Applies to: SQL Server 2016 (13.x), SQL Server 2017 (14.x), and SQL Server 2019 (15.x), SQL Server 2019 (15.x) - Linux

R integration is available in SQL Server 2016 or later when you include the R language option in an SQL Server 2016 R Services or SQL Server Machine Learning Services (In-Database) installation.

Note

Currently this article applies to SQL Server 2016 (13.x), SQL Server 2017 (14.x), SQL Server 2019 (15.x), and SQL Server 2019 (15.x) for Linux only.

To develop and deploy R solutions for SQL Server, install Microsoft R Client on your development workstation to get RevoScaleR and other R libraries. The RevoScaleR library, which is also required on the remote SQL Server instance, coordinates computing requests between both systems.

In this article, learn how to configure an R client development workstation so that you can interact with a remote SQL Server enabled for machine learning and R integration. After completing the steps in this article, you will have the same R libraries as those on SQL Server. You will also know how to push computations from a local R session to a remote R session on SQL Server.

Client-server components

To validate the installation, you can use built-in RGUI tool as described in this article, or link the libraries to RStudio or any another IDE that you normally use.

Commonly used tools

Whether you are an R developer new to SQL, or a SQL developer new to R and in-database analytics, you will need both an R development tool and a T-SQL query editor such as SQL Server Management Studio (SSMS) to exercise all of the capabilities of in-database analytics.

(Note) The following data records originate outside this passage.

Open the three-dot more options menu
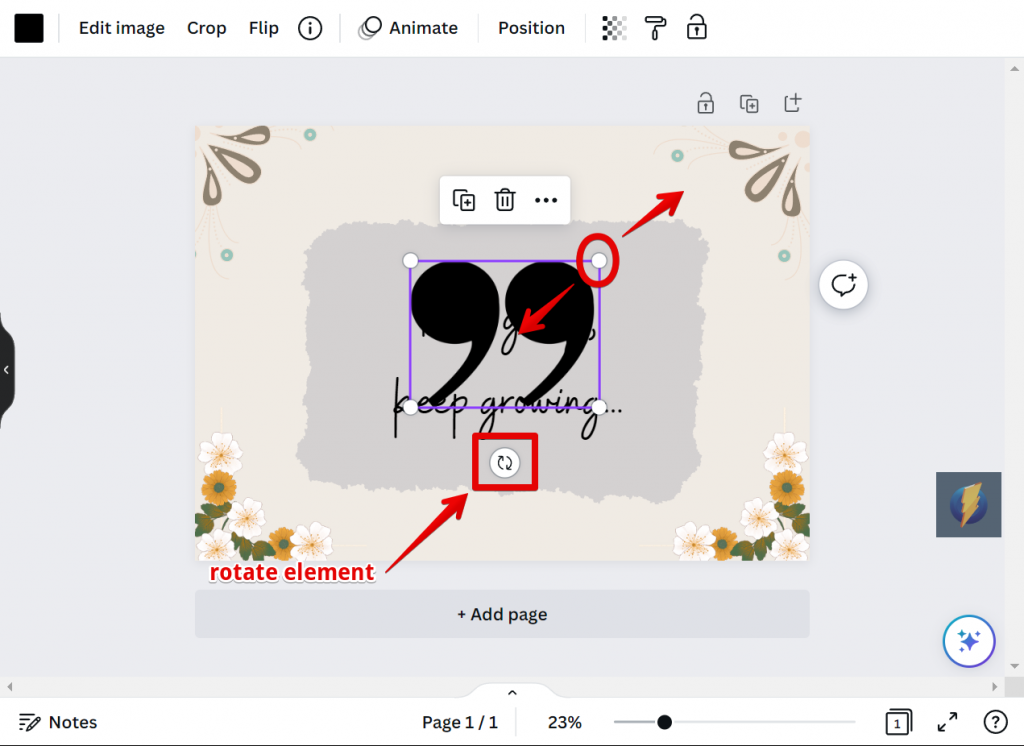Image resolution: width=1024 pixels, height=746 pixels. (545, 200)
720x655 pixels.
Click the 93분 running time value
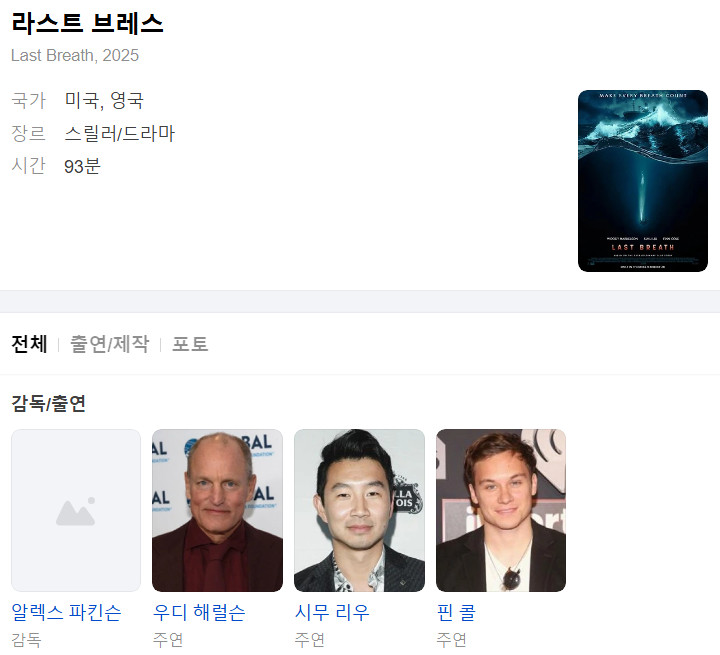(x=82, y=166)

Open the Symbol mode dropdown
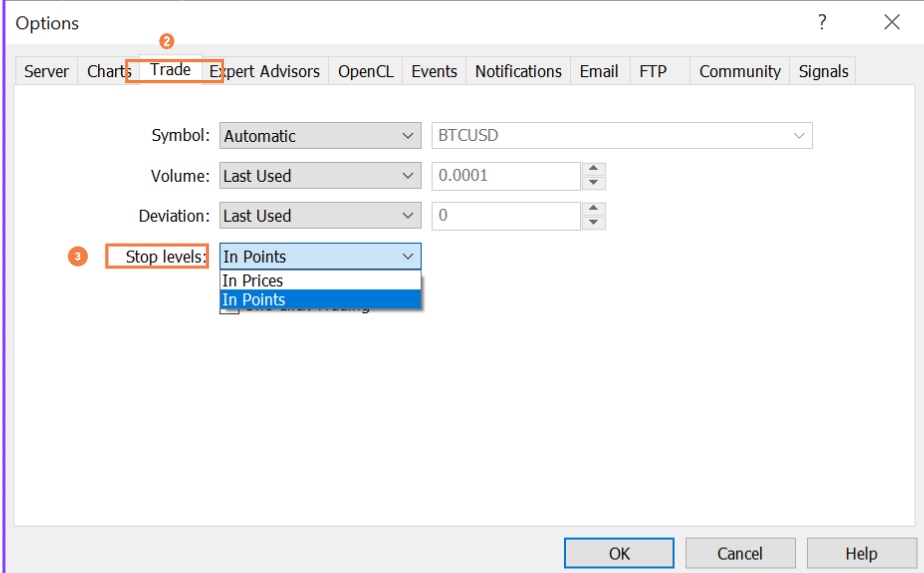[x=320, y=136]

For simple R development scenarios, you can use the RGUI executable, bundled in the base R distribution in MRO and SQL Server. This article explains how to use RGUI for both local and remote R sessions. For improved productivity, you should use a full-featured IDE such as RStudio or Visual Studio.

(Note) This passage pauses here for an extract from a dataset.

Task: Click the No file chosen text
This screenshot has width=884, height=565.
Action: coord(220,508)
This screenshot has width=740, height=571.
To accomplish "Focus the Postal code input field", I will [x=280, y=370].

SSMS is a separate download, useful for creating and running stored procedures on SQL Server, including those containing R code. Almost any R code that you write in a development environment can be embedded in a stored procedure. You can step through other tutorials to learn about SSMS and embedded R.

1 - Install R packages

Microsoft's R packages are available in multiple products and services. On a local workstation, we recommend installing Microsoft R Client. R Client provides RevoScaleR, MicrosoftML, SQLRUtils, and other R packages.

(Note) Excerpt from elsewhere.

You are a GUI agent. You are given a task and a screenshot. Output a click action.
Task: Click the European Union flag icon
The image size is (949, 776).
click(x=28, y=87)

  1. Download Microsoft R Client.

  2. In the installation wizard, accept or change default installation path, accept or change the components list, and accept the Microsoft R Client license terms.

    When installation is finished, a welcome screen introduces you to the product and documentation.

  3. Create an MKL_CBWR system environment variable to ensure consistent output on Intel Math Kernel Library (MKL) calculations.

    • In Control Panel, select System and Security > System > Advanced System Settings > Environment Variables.
    • Create a new System variable named MKL_CBWR, with a value set to AUTO.

2 - Locate executables

Locate and list the contents of the installation folder to confirm that R.exe, RGUI, and other packages are installed.

  1. In File Explorer, open the %ProgramFiles%\Microsoft\R Client\R_SERVER\bin folder to confirm the location of R.exe.

  2. Open the x64 subfolder to confirm RGUI. You will use this tool in the next step.

  3. Open %ProgramFiles%\Microsoft\R Client\R_SERVER\library to review the list of packages installed with R Client, including RevoScaleR, MicrosoftML, and others.

3 - Start RGUI

When you install R with SQL Server, you get the same R tools that are standard to any base installation of R, such as RGui, Rterm, and so forth. These tools are lightweight, useful for checking package and library information, running ad hoc commands or script, or stepping through tutorials. You can use these tools to get R version information and confirm connectivity.

  1. Open %ProgramFiles%\Microsoft\R Client\R_SERVER\bin\x64 and double-click RGui to start an R session with an R command prompt.

    When you start an R session from a Microsoft program folder, several packages, including RevoScaleR, load automatically.

  2. Enter print(Revo.version) at the command prompt to return RevoScaleR package version information. You should have version 9.2.1 or 9.3.0 for RevoScaleR.

  3. Enter search() at the R prompt for a list of installed packages.

    Version information when loading R

4 - Get SQL permissions

In R Client, R processing is capped at two threads and in-memory data. For scalable processing using multiple cores and large data sets, you can shift execution (referred to as compute context) to the data sets and computational power of a remote SQL Server instance. This is the recommended approach for client integration with a production SQL Server instance, and you will need permissions and connection information to make it work.

To connect to an instance of SQL Server to run scripts and upload data, you must have a valid login on the database server. You can use either a SQL login or integrated Windows authentication. We generally recommend that you use Windows integrated authentication, but using the SQL login is simpler for some scenarios, particularly when your script contains connection strings to external data.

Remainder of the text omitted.